Supplied records START

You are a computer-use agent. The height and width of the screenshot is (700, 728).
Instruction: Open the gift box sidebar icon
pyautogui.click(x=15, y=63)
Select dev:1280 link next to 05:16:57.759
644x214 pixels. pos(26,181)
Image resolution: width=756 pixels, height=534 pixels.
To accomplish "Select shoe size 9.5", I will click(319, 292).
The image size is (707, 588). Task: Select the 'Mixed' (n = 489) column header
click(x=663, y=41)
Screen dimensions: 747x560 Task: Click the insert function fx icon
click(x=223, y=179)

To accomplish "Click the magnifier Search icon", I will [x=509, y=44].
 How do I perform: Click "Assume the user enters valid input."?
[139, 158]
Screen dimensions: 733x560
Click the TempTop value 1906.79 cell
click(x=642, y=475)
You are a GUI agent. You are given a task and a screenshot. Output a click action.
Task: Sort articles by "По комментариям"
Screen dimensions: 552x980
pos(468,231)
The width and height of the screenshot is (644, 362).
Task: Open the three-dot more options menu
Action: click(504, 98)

Supplied records END

• [Task objective]
Above are the records. Copy every line in them holding "agent".

• [Task solution]
You are a computer-use agent. The height and width of the screenshot is (700, 728).
You are a GUI agent. You are given a task and a screenshot. Output a click action.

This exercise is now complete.